America's budget deficit may exceed $400-billion, but not one person in 10,000 _ including most members of Congress and professors of economics _ has the foggiest idea how the deficit is, or should be, defined.
This disagreement arises because the budget is not simply a way to divide up revenues but also a way to stimulate or cool down the economy by influencing purchasing power, growth, inflation, interest and exchange rates.
The nation must agree on what is in the budget and its deficit before it goes to war over its size and how to deal with it. There are several major questions for which there are no simple answers but whose answers dramatically change the size of the deficit.
Should interest payments be part of the deficit?

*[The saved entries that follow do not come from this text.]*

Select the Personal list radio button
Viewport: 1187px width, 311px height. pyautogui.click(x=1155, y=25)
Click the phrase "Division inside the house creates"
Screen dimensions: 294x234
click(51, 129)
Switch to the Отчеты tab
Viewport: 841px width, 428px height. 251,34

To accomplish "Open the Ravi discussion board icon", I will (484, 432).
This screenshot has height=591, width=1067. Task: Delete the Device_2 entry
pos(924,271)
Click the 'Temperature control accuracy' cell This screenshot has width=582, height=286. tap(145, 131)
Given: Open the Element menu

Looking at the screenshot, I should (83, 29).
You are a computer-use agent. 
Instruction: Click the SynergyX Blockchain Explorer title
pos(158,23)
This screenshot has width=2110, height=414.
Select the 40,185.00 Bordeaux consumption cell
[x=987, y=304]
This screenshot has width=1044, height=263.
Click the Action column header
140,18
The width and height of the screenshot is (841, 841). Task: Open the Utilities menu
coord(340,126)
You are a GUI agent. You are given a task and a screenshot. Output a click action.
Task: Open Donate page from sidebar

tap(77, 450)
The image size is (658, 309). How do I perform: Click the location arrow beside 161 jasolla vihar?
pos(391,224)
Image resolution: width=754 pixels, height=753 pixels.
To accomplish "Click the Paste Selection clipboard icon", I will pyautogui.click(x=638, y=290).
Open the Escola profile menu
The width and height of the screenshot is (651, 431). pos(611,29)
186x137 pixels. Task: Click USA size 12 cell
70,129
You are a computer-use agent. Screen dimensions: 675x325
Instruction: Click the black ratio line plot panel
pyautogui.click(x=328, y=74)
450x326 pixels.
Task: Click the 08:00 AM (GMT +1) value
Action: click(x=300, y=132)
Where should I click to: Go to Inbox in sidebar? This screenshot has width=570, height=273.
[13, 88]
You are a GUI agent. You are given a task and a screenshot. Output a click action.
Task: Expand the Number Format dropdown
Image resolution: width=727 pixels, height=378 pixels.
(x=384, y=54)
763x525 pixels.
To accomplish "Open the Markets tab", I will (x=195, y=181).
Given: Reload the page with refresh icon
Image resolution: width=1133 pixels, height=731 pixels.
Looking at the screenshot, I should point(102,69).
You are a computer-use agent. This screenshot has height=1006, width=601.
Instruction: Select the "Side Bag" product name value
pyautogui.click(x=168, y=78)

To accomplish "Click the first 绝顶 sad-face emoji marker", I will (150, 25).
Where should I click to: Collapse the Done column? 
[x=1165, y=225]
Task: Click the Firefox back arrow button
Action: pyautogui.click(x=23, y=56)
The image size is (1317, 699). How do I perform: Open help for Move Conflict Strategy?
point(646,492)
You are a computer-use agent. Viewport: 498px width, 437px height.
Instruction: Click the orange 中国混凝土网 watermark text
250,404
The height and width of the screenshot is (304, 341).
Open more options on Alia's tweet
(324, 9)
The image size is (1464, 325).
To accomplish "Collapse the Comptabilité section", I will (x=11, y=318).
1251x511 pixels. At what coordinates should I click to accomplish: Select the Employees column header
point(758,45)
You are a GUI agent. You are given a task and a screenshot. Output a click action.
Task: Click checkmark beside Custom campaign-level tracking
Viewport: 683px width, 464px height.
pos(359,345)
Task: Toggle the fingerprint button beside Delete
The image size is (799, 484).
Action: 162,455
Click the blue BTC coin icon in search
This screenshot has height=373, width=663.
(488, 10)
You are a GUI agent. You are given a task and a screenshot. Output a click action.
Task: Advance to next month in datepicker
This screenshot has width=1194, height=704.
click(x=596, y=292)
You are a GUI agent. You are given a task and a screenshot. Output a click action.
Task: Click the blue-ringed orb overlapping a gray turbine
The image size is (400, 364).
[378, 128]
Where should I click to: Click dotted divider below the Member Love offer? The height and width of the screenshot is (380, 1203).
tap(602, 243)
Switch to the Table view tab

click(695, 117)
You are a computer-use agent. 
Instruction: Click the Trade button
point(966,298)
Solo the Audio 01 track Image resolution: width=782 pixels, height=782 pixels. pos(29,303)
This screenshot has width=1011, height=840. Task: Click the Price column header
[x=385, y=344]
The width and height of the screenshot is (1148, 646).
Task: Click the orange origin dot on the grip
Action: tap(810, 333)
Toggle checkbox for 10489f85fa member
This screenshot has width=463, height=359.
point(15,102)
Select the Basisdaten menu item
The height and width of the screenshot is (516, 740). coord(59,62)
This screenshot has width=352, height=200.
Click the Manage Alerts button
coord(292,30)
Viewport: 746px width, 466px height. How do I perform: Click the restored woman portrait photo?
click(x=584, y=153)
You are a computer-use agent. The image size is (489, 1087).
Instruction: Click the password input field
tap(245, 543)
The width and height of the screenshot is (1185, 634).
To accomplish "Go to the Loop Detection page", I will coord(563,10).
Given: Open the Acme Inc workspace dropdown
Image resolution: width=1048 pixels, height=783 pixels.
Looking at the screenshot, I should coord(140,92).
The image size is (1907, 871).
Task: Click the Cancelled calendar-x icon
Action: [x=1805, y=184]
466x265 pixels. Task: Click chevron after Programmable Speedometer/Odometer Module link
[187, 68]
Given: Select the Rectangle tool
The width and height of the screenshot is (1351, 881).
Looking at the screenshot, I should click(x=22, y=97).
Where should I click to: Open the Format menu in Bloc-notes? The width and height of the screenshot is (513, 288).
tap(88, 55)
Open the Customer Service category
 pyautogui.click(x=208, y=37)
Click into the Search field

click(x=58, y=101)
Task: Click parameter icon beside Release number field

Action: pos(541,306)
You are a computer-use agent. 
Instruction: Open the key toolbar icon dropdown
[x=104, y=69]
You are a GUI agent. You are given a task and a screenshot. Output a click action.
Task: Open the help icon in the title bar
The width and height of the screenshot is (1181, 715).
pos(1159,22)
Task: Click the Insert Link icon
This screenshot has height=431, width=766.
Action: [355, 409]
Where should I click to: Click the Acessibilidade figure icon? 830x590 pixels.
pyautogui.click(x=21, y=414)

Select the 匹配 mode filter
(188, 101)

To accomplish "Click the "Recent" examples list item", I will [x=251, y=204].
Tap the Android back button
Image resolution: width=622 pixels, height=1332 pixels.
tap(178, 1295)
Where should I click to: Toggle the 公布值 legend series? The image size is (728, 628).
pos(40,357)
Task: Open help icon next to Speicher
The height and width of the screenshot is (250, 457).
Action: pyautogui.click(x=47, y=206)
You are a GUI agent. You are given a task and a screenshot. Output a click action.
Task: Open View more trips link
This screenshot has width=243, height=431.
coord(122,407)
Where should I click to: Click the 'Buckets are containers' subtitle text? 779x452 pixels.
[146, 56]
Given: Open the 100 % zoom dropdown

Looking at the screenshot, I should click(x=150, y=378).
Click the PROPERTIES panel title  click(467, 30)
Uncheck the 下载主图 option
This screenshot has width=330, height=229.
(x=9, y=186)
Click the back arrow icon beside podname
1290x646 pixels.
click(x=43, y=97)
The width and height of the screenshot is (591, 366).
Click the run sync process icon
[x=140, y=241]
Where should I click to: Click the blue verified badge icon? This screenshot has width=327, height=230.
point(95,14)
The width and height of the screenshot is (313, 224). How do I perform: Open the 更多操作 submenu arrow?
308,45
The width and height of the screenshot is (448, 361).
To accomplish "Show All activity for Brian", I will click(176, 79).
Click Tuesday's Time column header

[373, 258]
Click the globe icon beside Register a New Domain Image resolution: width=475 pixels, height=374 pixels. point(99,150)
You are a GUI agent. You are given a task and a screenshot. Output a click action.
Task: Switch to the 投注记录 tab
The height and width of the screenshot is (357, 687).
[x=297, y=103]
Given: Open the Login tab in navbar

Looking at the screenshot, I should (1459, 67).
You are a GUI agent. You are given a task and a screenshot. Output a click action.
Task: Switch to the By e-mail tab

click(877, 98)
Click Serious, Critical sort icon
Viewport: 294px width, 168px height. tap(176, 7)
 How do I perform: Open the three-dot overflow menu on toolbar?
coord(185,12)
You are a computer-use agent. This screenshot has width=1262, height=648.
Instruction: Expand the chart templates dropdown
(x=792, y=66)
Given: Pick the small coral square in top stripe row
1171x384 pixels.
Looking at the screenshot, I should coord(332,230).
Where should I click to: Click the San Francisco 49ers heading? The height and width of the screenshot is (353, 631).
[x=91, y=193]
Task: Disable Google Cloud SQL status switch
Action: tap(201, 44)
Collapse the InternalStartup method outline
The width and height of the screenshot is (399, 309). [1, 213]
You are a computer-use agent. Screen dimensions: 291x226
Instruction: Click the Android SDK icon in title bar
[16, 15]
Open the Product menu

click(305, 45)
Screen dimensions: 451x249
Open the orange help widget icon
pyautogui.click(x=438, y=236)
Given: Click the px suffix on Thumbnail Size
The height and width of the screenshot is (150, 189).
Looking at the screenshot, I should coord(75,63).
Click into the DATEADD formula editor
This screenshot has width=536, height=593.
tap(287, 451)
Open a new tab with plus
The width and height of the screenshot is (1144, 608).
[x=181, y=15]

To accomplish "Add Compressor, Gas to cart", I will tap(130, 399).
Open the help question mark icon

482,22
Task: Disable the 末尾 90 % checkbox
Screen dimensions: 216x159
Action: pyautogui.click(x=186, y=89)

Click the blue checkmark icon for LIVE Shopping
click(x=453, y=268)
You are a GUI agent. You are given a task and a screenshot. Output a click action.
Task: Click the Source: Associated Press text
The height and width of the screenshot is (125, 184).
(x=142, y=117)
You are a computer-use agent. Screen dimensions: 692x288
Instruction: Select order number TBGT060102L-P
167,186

No, some say. They argue that when interest rates go up, the deficit automatically rises by the increase in interest costs, yet unlike normal budget expenditures this increase does not create any new demand for goods and services. They also argue that interest costs relate to the financing of the deficit and should not be considered part of the deficit.
Opponents of this view, including us, argue that interest, which absorbs 18 percent of federal revenue today, could eventually absorb almost all such revenue _ and then what?
Is a deficit caused by a shortfall in revenues in a recession a true deficit?
No, some say. During recessions, taxes fall. This creates a deficit, but it is not a bad deficit, for there is slack in the economy, and additional purchasing power will not create inflationary pressures.
But we argue that recessionary deficits increase debt and long-term interest burdens, and therefore cannot be ignored.
Should capital expenditures be included in the same budget as ordinary expenditures?
Capital expenditures, some argue, are long-term assets; thus, deficits created by spending on roads, schools and harbors should be excluded from the operating deficit.
Opponents argue that capital and other expenditures chase goods and services and have an immediate economic impact and thus should be included. We would propose a separate capital budget as part of the grand total.
Should the savings and loan fiasco be included in the budget?
Some say that depositors in failed banks gained no additional purchasing power because of the government rescue. These depositors never realized their savings were in jeopardy. If the government had not protected them, many depositors would have been wiped out and national purchasing power would have been drastically reduced. On balance, we agree with this analysis.
Opponents argue that the government must still borrow money to replenish the insurance funds and that such borrowing creates higher long-term interest burdens.
Should the Social Security programs remain in a unified budget?
No, some say. Social Security funds are held in trust for the participants and should not be used to distort the size of the deficit. But we argue that the surplus (or deficit) in the trust funds has a major impact on the economy and that this reality should be recognized.
Depending on which items are included, the $351.9-billion deficit in Bush's budget request for fiscal 1993 could be as high as $470-billion or become a surplus of $155-billion! The issues cannot be answered with a simple yes or no. A campaign is not the ideal time to debate these issues. But the president-elect should immediately appoint a new bipartisan commission to review the rules.
When a new debate is joined over a balanced budget amendment or a revised Gramm-Rudman act, the participants should first know what is meant by the deficit.
Charles J. Zwick was director of the Bureau of the Budget and Peter A. Lewis was assistant director in the Johnson administration.